Washington, DC- On November 22nd, 2015, IDC Executive Director Kirsten Evans made the following statement:
“Last week, as the world was shaken by the Paris terrorist attacks, Kurdish forces backed by British and American air strikes liberated from ISIS control Sinjar and its surrounding villages in northwest Iraq. ISIS militants had overrun the Yazidi majority communities in August of 2014, resulting in the forced conversion, mass execution, and enslavement of thousands of innocent civilians. Among them were more than one thousand Yazidi women and girls herded like cattle to the ISIS sex-slave trade.
In the little over one week since the liberation, hundreds of bodies of have been unearthed in mass graves around the region, evidence of the calculated genocide that besieged these communities. Women, grandmothers, girls, men and boys, all sent to their graves by ISIS in an attempt eradicate all ethnic and religious diversity from the region.

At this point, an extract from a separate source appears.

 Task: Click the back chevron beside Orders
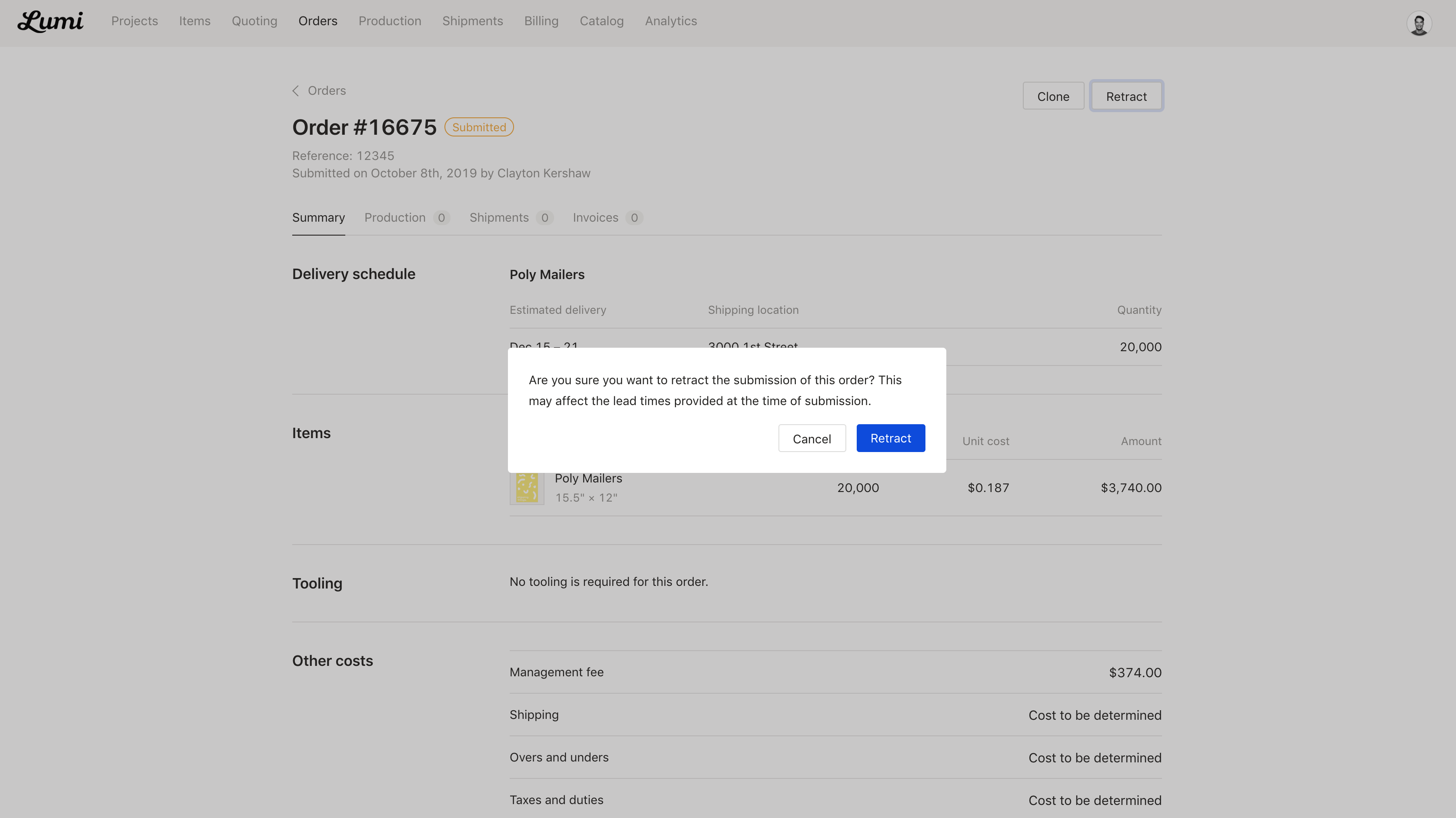[x=296, y=91]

On November 19, Reps. Jeff Fortenberry (R-NE) and Anna G. Eshoo (D-CA), Co-Chairs of the Religious Minorities in the Middle East Caucus, called upon the Obama administration to officially recognize the treatment of all ethno-religious minorities under ISIS as crimes of genocide, emboldening the international community to more decisive action in the defense of these communities. “We’re witnessing the systematic extermination of Iraq and Syria’s entire ethno-religious minority populations and the atrocities perpetrated against each of these vulnerable groups shock the conscience of civilized humanity.”

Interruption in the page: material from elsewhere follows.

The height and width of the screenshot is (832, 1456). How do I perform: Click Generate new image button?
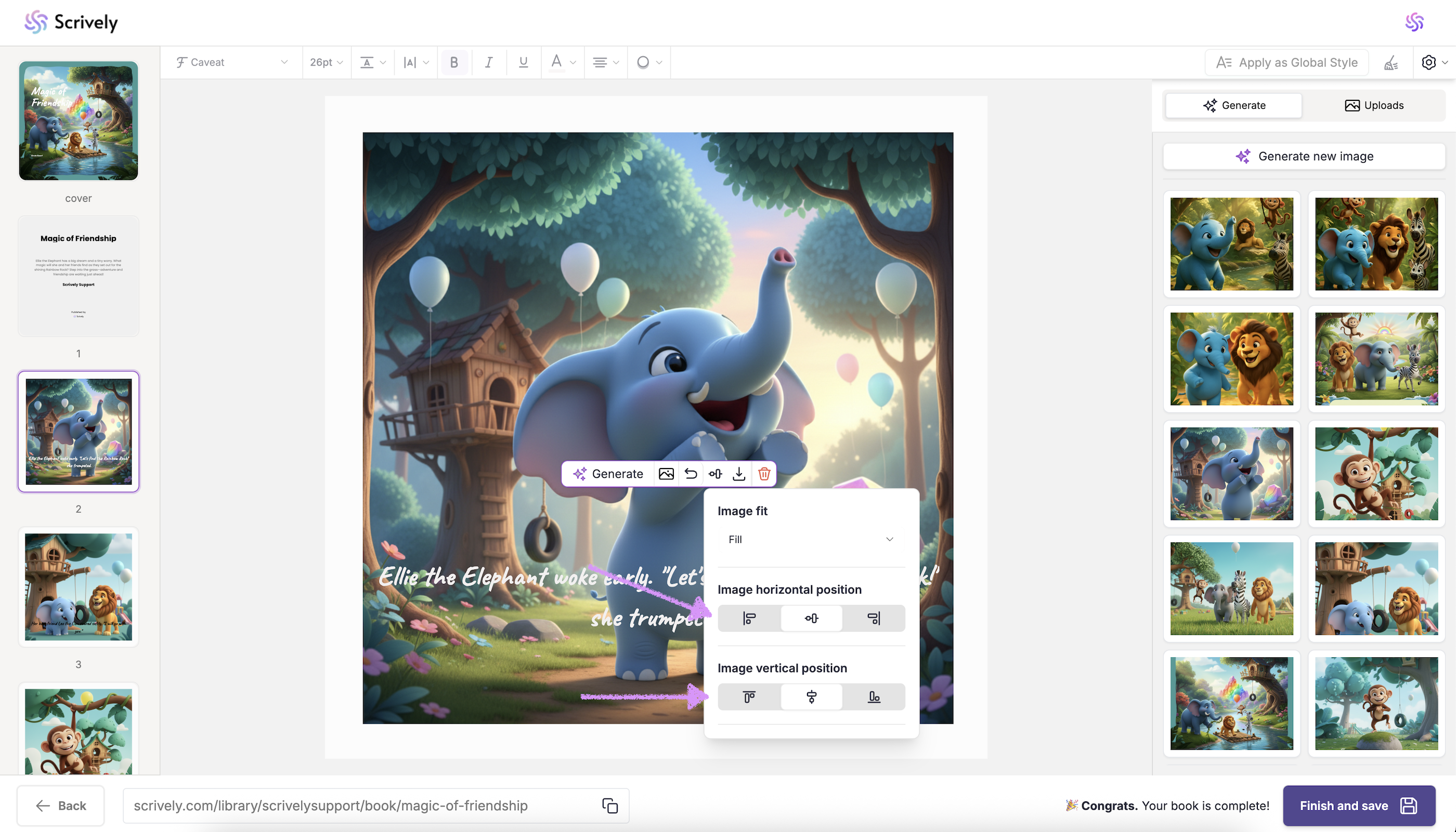pos(1304,157)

In Defense of Christians stands in solidarity with the Yazidi community, and calls upon our national and international leaders to put immediately into action a full investigation of these crimes and the pursuit of justice against their perpetrators.
We also urge the administration and the international community to include in any designation and investigation all the ethno-religious minorities whose communities have suffered similar atrocities under ISIS, including Yazidis, Christians, Turkmen, Sabea-Mandeans, Kaka’e, and Kurds, as defined in House Con. Resolution 75.
We unite our voice to those of Reps. Fortenberry and Eshoo asking the administration to act in defense of all of these imperiled communities, “The United States must condemn the act of genocide as the most barbaric and criminal act of humankind and must do so for all those who are suffering.”